#### [What is required]
Write out the records again exactly. Nothing should be dropped.

#### [Input]
******************************
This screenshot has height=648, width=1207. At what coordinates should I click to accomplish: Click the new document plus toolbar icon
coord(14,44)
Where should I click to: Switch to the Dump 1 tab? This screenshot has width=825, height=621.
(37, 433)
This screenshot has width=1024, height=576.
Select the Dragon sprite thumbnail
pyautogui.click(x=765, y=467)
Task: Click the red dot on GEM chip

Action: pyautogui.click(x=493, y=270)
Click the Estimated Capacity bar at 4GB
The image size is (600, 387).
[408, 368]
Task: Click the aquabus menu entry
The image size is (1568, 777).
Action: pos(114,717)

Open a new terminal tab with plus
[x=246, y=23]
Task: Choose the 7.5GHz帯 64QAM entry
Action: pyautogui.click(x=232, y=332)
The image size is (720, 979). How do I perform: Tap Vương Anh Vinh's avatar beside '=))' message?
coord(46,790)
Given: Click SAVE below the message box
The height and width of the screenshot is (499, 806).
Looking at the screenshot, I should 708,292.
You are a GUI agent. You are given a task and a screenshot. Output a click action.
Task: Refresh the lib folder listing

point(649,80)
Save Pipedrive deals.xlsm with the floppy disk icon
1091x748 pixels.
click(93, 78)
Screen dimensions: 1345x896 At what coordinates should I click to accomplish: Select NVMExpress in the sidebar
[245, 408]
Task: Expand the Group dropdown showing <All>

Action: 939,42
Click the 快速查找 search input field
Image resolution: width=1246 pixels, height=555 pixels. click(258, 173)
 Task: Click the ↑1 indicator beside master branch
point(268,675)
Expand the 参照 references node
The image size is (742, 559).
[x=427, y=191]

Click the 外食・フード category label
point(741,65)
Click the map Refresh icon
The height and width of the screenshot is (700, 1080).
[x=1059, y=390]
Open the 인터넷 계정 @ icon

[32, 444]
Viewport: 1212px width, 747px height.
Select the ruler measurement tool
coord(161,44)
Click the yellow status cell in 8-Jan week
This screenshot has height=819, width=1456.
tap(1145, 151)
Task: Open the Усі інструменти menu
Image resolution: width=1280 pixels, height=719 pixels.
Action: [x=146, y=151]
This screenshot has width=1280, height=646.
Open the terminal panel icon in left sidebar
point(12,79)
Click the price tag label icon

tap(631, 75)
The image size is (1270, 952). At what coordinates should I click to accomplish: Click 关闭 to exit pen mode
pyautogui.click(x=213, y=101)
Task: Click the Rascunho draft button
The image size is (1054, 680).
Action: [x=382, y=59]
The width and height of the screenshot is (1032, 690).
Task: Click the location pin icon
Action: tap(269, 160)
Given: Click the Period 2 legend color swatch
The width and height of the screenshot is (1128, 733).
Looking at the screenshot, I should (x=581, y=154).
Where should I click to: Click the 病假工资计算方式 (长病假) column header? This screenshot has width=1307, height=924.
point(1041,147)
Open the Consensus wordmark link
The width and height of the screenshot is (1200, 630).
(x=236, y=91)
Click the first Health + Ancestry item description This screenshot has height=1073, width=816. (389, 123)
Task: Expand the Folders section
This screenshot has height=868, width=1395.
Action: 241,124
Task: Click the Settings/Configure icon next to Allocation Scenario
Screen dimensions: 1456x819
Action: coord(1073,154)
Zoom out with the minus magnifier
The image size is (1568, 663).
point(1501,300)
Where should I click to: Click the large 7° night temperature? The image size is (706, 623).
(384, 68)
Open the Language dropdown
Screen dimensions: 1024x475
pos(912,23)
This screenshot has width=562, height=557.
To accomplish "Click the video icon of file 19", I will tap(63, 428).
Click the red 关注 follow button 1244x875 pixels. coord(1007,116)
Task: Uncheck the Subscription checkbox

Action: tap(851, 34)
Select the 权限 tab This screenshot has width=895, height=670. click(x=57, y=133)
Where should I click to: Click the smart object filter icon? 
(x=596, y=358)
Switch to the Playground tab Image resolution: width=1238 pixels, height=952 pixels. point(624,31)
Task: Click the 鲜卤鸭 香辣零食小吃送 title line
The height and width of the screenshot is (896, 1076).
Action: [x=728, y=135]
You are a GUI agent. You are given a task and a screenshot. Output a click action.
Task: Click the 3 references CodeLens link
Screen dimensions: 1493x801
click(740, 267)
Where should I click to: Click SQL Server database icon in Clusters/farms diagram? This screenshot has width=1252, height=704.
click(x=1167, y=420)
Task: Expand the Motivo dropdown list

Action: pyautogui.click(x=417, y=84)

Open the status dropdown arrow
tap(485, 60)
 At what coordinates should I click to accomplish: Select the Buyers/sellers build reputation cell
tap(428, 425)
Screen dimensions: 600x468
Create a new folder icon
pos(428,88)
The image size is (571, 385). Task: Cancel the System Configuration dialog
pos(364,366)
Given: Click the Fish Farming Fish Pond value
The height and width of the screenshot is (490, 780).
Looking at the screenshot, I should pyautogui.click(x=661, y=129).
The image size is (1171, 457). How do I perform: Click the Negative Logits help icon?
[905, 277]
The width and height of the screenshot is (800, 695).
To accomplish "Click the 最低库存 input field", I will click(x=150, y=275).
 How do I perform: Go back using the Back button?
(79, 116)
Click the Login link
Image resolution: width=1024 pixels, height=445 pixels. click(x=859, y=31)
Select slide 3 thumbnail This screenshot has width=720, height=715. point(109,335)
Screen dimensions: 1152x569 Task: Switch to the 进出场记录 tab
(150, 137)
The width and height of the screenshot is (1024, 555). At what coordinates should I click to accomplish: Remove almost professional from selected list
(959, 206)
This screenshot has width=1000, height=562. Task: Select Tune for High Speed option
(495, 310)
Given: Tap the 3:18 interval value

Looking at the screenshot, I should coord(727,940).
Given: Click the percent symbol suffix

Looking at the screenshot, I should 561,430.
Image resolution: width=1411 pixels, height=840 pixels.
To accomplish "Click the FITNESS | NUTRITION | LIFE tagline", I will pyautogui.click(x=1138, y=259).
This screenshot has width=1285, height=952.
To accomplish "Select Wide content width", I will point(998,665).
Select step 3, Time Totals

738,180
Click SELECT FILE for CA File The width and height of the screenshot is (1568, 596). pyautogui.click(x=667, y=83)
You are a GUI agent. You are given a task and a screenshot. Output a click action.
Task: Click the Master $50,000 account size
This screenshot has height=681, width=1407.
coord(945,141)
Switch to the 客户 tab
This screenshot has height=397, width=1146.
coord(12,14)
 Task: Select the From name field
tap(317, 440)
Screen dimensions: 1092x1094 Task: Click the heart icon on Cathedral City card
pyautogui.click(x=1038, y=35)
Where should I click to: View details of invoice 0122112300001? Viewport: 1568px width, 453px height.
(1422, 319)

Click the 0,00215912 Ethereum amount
******************************
#### [Exercise output]
This screenshot has height=648, width=1207. At what coordinates should I click to accomplish: Click the new document plus toolbar icon
coord(14,44)
Where should I click to: Switch to the Dump 1 tab? This screenshot has width=825, height=621.
(37, 433)
This screenshot has width=1024, height=576.
Select the Dragon sprite thumbnail
pyautogui.click(x=765, y=467)
Task: Click the red dot on GEM chip

Action: pyautogui.click(x=493, y=270)
Click the Estimated Capacity bar at 4GB
The image size is (600, 387).
[408, 368]
Task: Click the aquabus menu entry
The image size is (1568, 777).
Action: pos(114,717)

Open a new terminal tab with plus
[x=246, y=23]
Task: Choose the 7.5GHz帯 64QAM entry
Action: pyautogui.click(x=232, y=332)
The image size is (720, 979). How do I perform: Tap Vương Anh Vinh's avatar beside '=))' message?
coord(46,790)
Given: Click SAVE below the message box
The height and width of the screenshot is (499, 806).
Looking at the screenshot, I should 708,292.
You are a GUI agent. You are given a task and a screenshot. Output a click action.
Task: Refresh the lib folder listing

point(649,80)
Save Pipedrive deals.xlsm with the floppy disk icon
1091x748 pixels.
click(93, 78)
Screen dimensions: 1345x896 At what coordinates should I click to accomplish: Select NVMExpress in the sidebar
[245, 408]
Task: Expand the Group dropdown showing <All>

Action: 939,42
Click the 快速查找 search input field
Image resolution: width=1246 pixels, height=555 pixels. click(258, 173)
 Task: Click the ↑1 indicator beside master branch
point(268,675)
Expand the 参照 references node
The image size is (742, 559).
[x=427, y=191]

Click the 外食・フード category label
point(741,65)
Click the map Refresh icon
The height and width of the screenshot is (700, 1080).
[x=1059, y=390]
Open the 인터넷 계정 @ icon

[32, 444]
Viewport: 1212px width, 747px height.
Select the ruler measurement tool
coord(161,44)
Click the yellow status cell in 8-Jan week
This screenshot has height=819, width=1456.
tap(1145, 151)
Task: Open the Усі інструменти menu
Image resolution: width=1280 pixels, height=719 pixels.
Action: [x=146, y=151]
This screenshot has width=1280, height=646.
Open the terminal panel icon in left sidebar
point(12,79)
Click the price tag label icon

tap(631, 75)
The image size is (1270, 952). At what coordinates should I click to accomplish: Click 关闭 to exit pen mode
pyautogui.click(x=213, y=101)
Task: Click the Rascunho draft button
The image size is (1054, 680).
Action: [x=382, y=59]
The width and height of the screenshot is (1032, 690).
Task: Click the location pin icon
Action: tap(269, 160)
Given: Click the Period 2 legend color swatch
The width and height of the screenshot is (1128, 733).
Looking at the screenshot, I should (x=581, y=154).
Where should I click to: Click the 病假工资计算方式 (长病假) column header? This screenshot has width=1307, height=924.
point(1041,147)
Open the Consensus wordmark link
The width and height of the screenshot is (1200, 630).
(x=236, y=91)
Click the first Health + Ancestry item description This screenshot has height=1073, width=816. (389, 123)
Task: Expand the Folders section
This screenshot has height=868, width=1395.
Action: 241,124
Task: Click the Settings/Configure icon next to Allocation Scenario
Screen dimensions: 1456x819
Action: coord(1073,154)
Zoom out with the minus magnifier
The image size is (1568, 663).
point(1501,300)
Where should I click to: Click the large 7° night temperature? The image size is (706, 623).
(384, 68)
Open the Language dropdown
Screen dimensions: 1024x475
pos(912,23)
This screenshot has width=562, height=557.
To accomplish "Click the video icon of file 19", I will tap(63, 428).
Click the red 关注 follow button 1244x875 pixels. coord(1007,116)
Task: Uncheck the Subscription checkbox

Action: tap(851, 34)
Select the 权限 tab This screenshot has width=895, height=670. click(x=57, y=133)
Where should I click to: Click the smart object filter icon? 
(x=596, y=358)
Switch to the Playground tab Image resolution: width=1238 pixels, height=952 pixels. point(624,31)
Task: Click the 鲜卤鸭 香辣零食小吃送 title line
The height and width of the screenshot is (896, 1076).
Action: [x=728, y=135]
You are a GUI agent. You are given a task and a screenshot. Output a click action.
Task: Click the 3 references CodeLens link
Screen dimensions: 1493x801
click(740, 267)
Where should I click to: Click SQL Server database icon in Clusters/farms diagram? This screenshot has width=1252, height=704.
click(x=1167, y=420)
Task: Expand the Motivo dropdown list

Action: pyautogui.click(x=417, y=84)

Open the status dropdown arrow
tap(485, 60)
 At what coordinates should I click to accomplish: Select the Buyers/sellers build reputation cell
tap(428, 425)
Screen dimensions: 600x468
Create a new folder icon
pos(428,88)
The image size is (571, 385). Task: Cancel the System Configuration dialog
pos(364,366)
Given: Click the Fish Farming Fish Pond value
The height and width of the screenshot is (490, 780).
Looking at the screenshot, I should pyautogui.click(x=661, y=129).
The image size is (1171, 457). How do I perform: Click the Negative Logits help icon?
[905, 277]
The width and height of the screenshot is (800, 695).
To accomplish "Click the 最低库存 input field", I will click(x=150, y=275).
 How do I perform: Go back using the Back button?
(79, 116)
Click the Login link
Image resolution: width=1024 pixels, height=445 pixels. click(x=859, y=31)
Select slide 3 thumbnail This screenshot has width=720, height=715. point(109,335)
Screen dimensions: 1152x569 Task: Switch to the 进出场记录 tab
(150, 137)
The width and height of the screenshot is (1024, 555). At what coordinates should I click to accomplish: Remove almost professional from selected list
(959, 206)
This screenshot has width=1000, height=562. Task: Select Tune for High Speed option
(495, 310)
Given: Tap the 3:18 interval value

Looking at the screenshot, I should coord(727,940).
Given: Click the percent symbol suffix

Looking at the screenshot, I should 561,430.
Image resolution: width=1411 pixels, height=840 pixels.
To accomplish "Click the FITNESS | NUTRITION | LIFE tagline", I will pyautogui.click(x=1138, y=259).
This screenshot has width=1285, height=952.
To accomplish "Select Wide content width", I will point(998,665).
Select step 3, Time Totals

738,180
Click SELECT FILE for CA File The width and height of the screenshot is (1568, 596). pyautogui.click(x=667, y=83)
You are a GUI agent. You are given a task and a screenshot. Output a click action.
Task: Click the Master $50,000 account size
This screenshot has height=681, width=1407.
coord(945,141)
Switch to the 客户 tab
This screenshot has height=397, width=1146.
coord(12,14)
 Task: Select the From name field
tap(317, 440)
Screen dimensions: 1092x1094 Task: Click the heart icon on Cathedral City card
pyautogui.click(x=1038, y=35)
Where should I click to: View details of invoice 0122112300001? Viewport: 1568px width, 453px height.
(1422, 319)

Click the 0,00215912 Ethereum amount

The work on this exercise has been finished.